A HISTOGRAM FOR COUNTING DATA

  • The frequency of any particular x value is the number of times that value occurs in the data set. 
  • The relative frequency of a value is the fraction or proportion of times the value occurs.
  • A frequency distribution is a tabulation of the frequencies and/or relative frequencies.

Drawing histogram for counting data 

  1. First, determine the frequency and relative frequency of each x value. 
  2. Then mark possible x values on a horizontal scale.
  3. Above each value, draw a rectangle whose height is the relative frequency (or alternatively, the frequency) of that value.
(Nguồn: https://think.design/services/data-visualization-data-design/histogram/)


This construction ensures that the area of each rectangle is proportional to the relative frequency of the value. 

A HISTOGRAM FOR MEASUREMENT DATA: EQUAL CLASS WIDTHS


  • Constructing a histogram for measurement data (observations on a “measurement variable”) entails subdividing the measurement axis into a suitable number of class intervals or classes, such that each observation is contained in exactly one class.
  • One potential difficulty is that occasionally an observation falls on a class boundary and therefore does not lie in exactly one interval. 
  • We can use the convention that any observation falling on a class boundary will be included in the class to the right of the observation.

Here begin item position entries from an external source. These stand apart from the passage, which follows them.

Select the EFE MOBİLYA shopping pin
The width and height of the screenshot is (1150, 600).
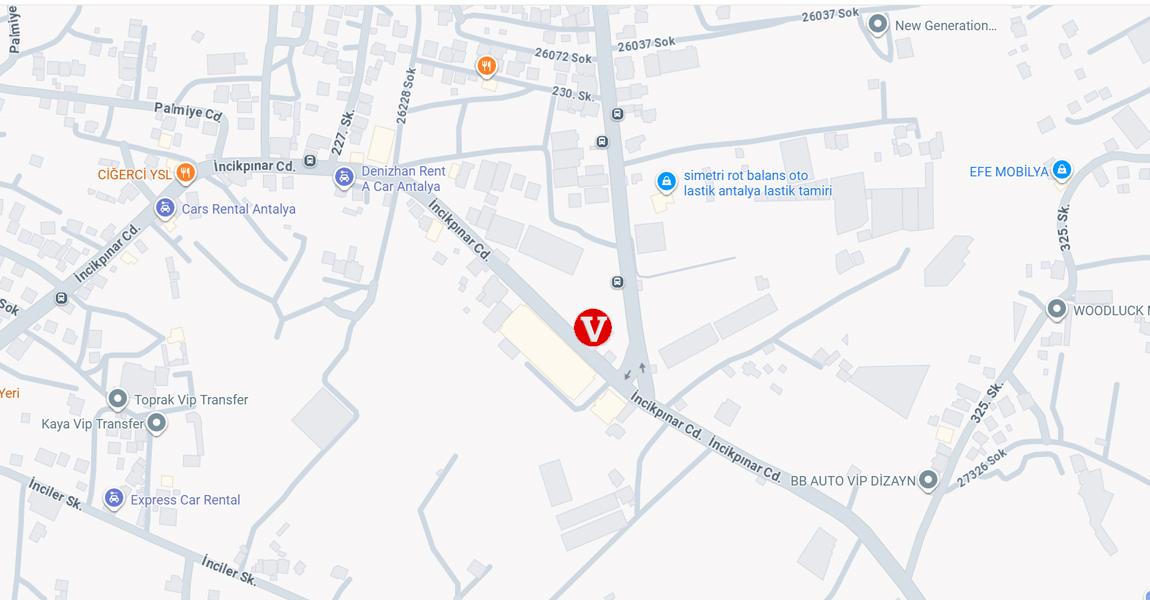tap(1061, 171)
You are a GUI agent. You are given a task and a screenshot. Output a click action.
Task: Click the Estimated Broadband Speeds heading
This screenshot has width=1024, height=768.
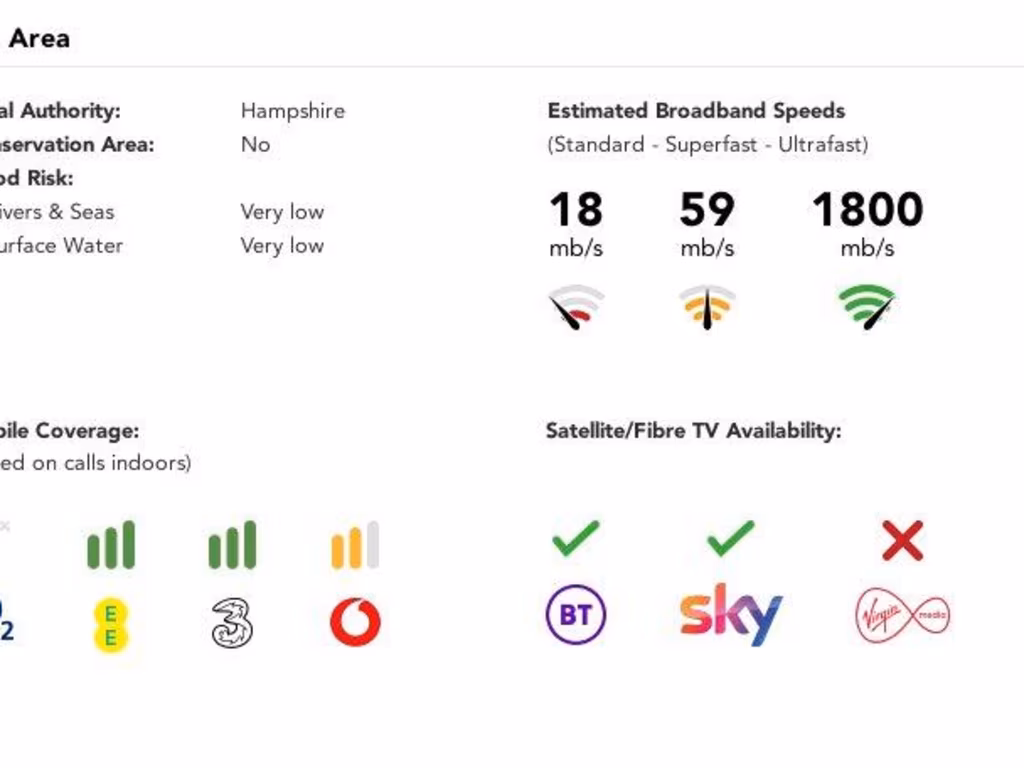(x=696, y=111)
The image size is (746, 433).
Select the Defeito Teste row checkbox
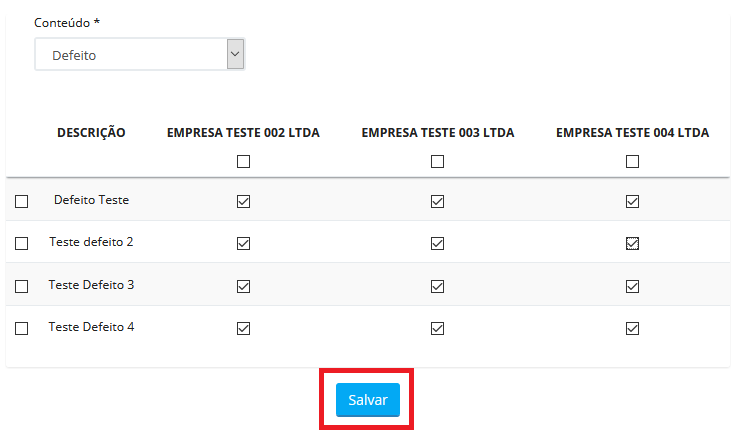point(22,202)
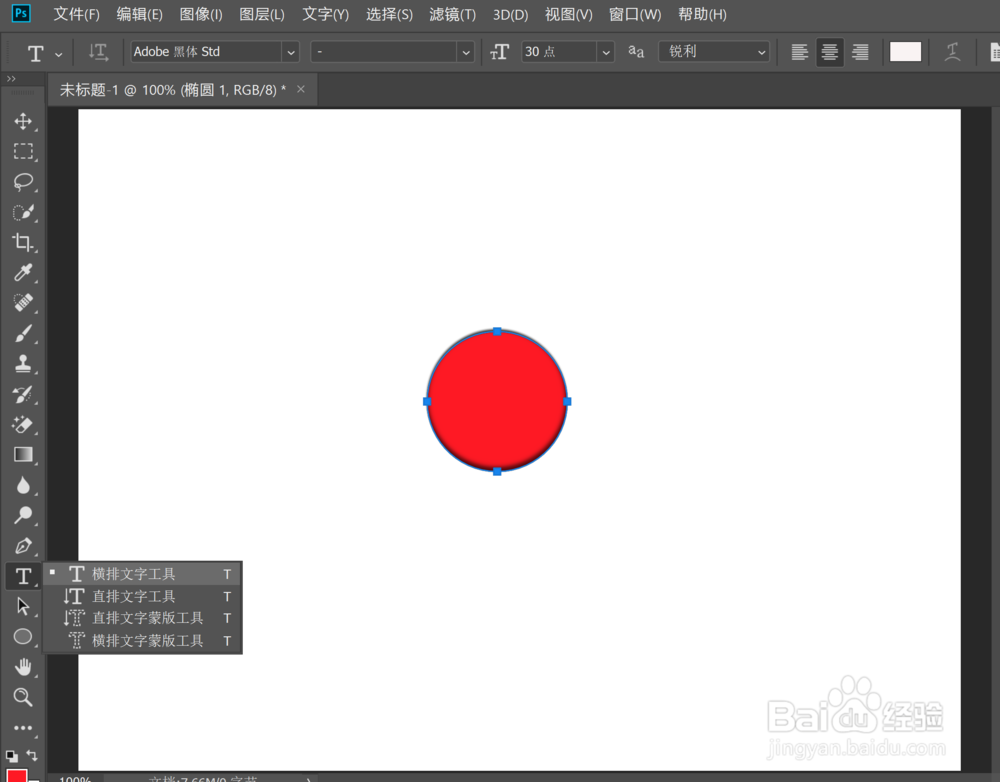Select the Ellipse shape tool
This screenshot has height=782, width=1000.
[23, 636]
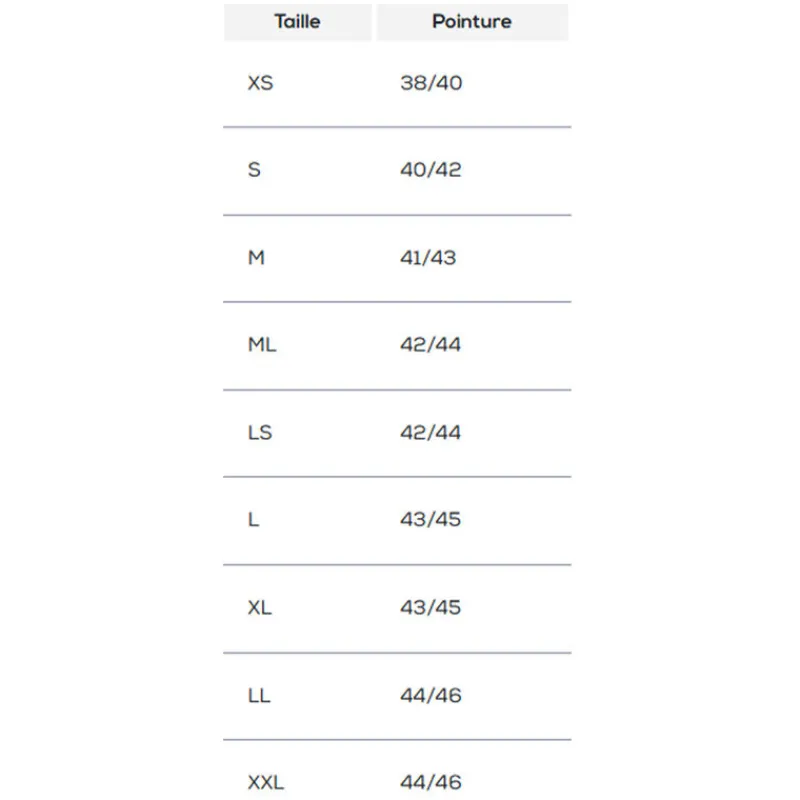
Task: Select the XL size cell
Action: 260,608
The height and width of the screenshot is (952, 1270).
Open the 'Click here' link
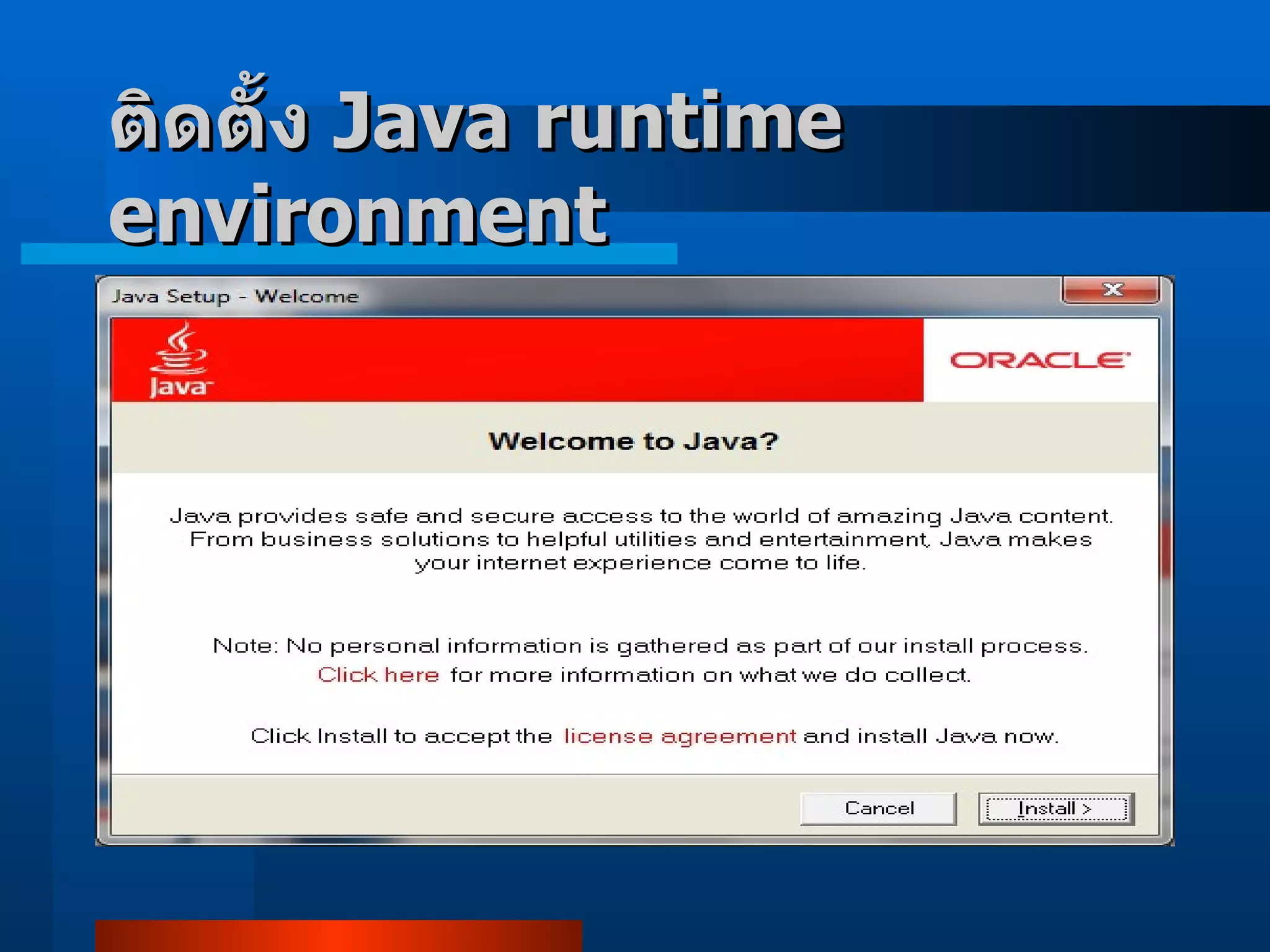[378, 674]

Drawing histogram for measurement data

  1. Determine the frequency and relative frequency for each class. 
  2. Mark the class boundaries on a horizontal measurement axis. 
  3. Above each class interval, draw a rectangle whose height is the corresponding relative frequency (or frequency).

Note:

  • There are no hard-and-fast rules concerning either the number of classes or the choice of classes themselves
  • A reasonable rule of thumb is that the number of classes can be approximate the square root of the number of observations.
  • Equal-width classes may not be a sensible choice if a data set “stretches out” to one side or the other. 
    • Using a small number of equal-width classes results in almost all observations falling in just one or two of the classes. 
    • If a large number of equal-width classes are used, many classes will have zero frequency.
    • A sound choice is to use a few wider intervals near extreme observations and narrower intervals in the region of high concentration.

A HISTOGRAM FOR MEASUREMENT DATA: UNEQUAL CLASS WIDTHS

  • After determining frequencies and relative frequencies, calculate the height of each rectangle using the formula 
rectangle height = relative frequency of the class : class width
  • The resulting rectangle heights are usually called densities, and the vertical scale is the density scale. This prescription will also work when class widths are equal.
(Nguồn: https://datamining.togaware.com/survivor/Basic_Histogram0.html)



  • When class widths are unequal, not using a density scale will give a picture with distorted areas.
  • A density histogram does have one interesting property: the area of each rectangle is the relative frequency of the corresponding class. Because the sum of relative frequencies must be 1.0 (except for roundoff), the total area of all rectangles in a density histogram is l. 
  • It is always possible to draw a histogram so that the area equals the relative frequency (this is true also for a histogram of counting data)—just use the density scale. 

Histogram Shapes

  • A unimodal histogram is one that rises to a single peak and then declines. 
  • A bimodal histogram has two different peaks.
  • A histogram with more than two peaks is said to be multimodal
  • A histogram is symmetric if the left half is a mirror image of the right half.
  • A unimodal histogram is positively skewed if the right or upper tail is stretched out compared with the left or lower tail and negatively skewed if the stretching is to the left.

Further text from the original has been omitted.